Depuis qu' Ivan Illich a écrit son livre « Une société sans école » (1971), la situation du système
scolaire ne s' est pas améliorée, bien au contraire. Les évènements de ces dernières semaines ont
mis en évidence les tendances sécuritaires ministérielles. La répression n' est sûrement pas le meilleur
pilier d' une bonne politique éducative.
Lorsqu' on observe l' évolution de l' institution, de Jules Ferry à nos jours, on fait le constat que le
système éducatif s' est toujours adapté aux valeurs prônées par la société de son temps: à la fin
du 19e siècle il enseignait le patriotisme et parlait du colonialisme sans en faire la moindre critique.
Les leçons de morale mettaient l' accent davantage sur l' obéissance et le respect de la hiérarchie
que sur le développement de l' esprit critique. L' enseignement s' est adapté également aux besoins
économiques, et cette tendance va en s’ aggravant actuellement avec l’entrée de la publicité dans
les écoles, contribuant à l' aliénation de générations entières.
On peut aussi reprocher à l‘institution son incapacité à réduire le fossé entre les élèves de milieux
favorisés culturellement ou financièrement et ceux venant de milieux défavorisés ( à part quelques
exceptions ).
Cela résulte d’ une part d' une politique sociale insuffisante pour réduire les handicaps des enfants
avant leur entrée à l' école, et d' autre part d' une conception conservatrice de l’ Education nationale
qui, dans les critères d' évaluation, ne prend pas en compte ( ou insuffisamment) certaines
compétences ( habileté manuelle, qualités relationnelles, aptitudes artistiques, par exemple ). Comme
l' écrivait Illich, il faut rendre à la vie sociale, au travail, au loisir, leur valeur éducative.
L' Etat centralisateur a combattu avec acharnement, par le biais de l' école, les langues régionales, patois et dialectes, porteurs de cultures riches du point de vue linguistique.
L' enseignement, surtout au niveau universitaire, a tendance à enfermer les élèves dans un moule qui est celui de la pensée unique et de la docilité.
L’ école maternelle mise à part, les capacités de création et d’innovation des élèves ont été trop souvent étouffées.
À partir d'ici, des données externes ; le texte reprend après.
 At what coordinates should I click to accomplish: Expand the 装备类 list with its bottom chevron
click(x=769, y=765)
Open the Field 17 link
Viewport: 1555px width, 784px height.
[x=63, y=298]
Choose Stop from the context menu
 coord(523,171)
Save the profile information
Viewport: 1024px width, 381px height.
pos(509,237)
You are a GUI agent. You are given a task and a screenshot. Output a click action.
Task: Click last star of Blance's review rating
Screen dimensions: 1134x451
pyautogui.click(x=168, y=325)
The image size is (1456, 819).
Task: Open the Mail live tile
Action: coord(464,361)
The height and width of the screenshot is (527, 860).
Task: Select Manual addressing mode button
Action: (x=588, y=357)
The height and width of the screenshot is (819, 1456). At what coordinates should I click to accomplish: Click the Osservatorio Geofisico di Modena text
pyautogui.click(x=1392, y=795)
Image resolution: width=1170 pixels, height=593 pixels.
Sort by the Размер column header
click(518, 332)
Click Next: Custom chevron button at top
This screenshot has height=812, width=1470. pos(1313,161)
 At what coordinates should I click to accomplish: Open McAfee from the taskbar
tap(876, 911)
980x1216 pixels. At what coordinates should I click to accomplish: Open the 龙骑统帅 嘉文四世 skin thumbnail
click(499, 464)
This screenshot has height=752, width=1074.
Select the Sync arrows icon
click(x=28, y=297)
Enfin l' école a contribué à véhiculer une conception masculine de la culture. Rappelons les programmes restrictifs pour les filles sous Jules Ferry, les a-priori machistes rencontrés dans les manuels scolaires.
Bien sûr, cette critique vise l’ institution et son cadre pesant, l’ Education nationale. Des enseignants ont eu le courage d' explorer d' autres pistes que les voies officielles. Parmi eux Célestin Freinet et son épouse Elise.
Freinet ( 1896-1966) , influencé par les travaux de Dewey, a mis au point une pédagogie basée sur
l' expression libre des élèves, l' organisation du travail en équipes ( apprentissage de la démocratie)
et du travail individualisé qui conduit à l' autonomie.
Mais cette pédagogie révolutionnaire ne plut pas à sa hiérarchie et il dut quitter l' Education nationale.
Et il faut bien reconnaître que malgré leur dynamisme, les partisans de Freinet restent de nos jours très minoritaires.
Quelle école pour demain?
L’ école alternative devrait s' inspirer de la pédagogie de Freinet. Par ailleurs, elle doit être conçue dans le cadre d’un grand service public chargé de l’éducation permanente, celle-ci intervenant tout au long de l’existence et s’ appuyant sur l ’école, en liaison avec des organismes mis en réseaux et sur l' auto-formation à laquelle chacun aurait été préparé.
Cela suppose une remise en cause d' un système dans lequel les années de scolarité obligatoire déterminent à tout jamais l' avenir des jeunes et la mise en place d' une véritable formation permanente, conviviale, en prise direct avec la réalité de la vie et l’expérience et s' appuyant sur des réseaux qui mettraient en rapport les détenteurs et demandeurs de connaissances et d’informations.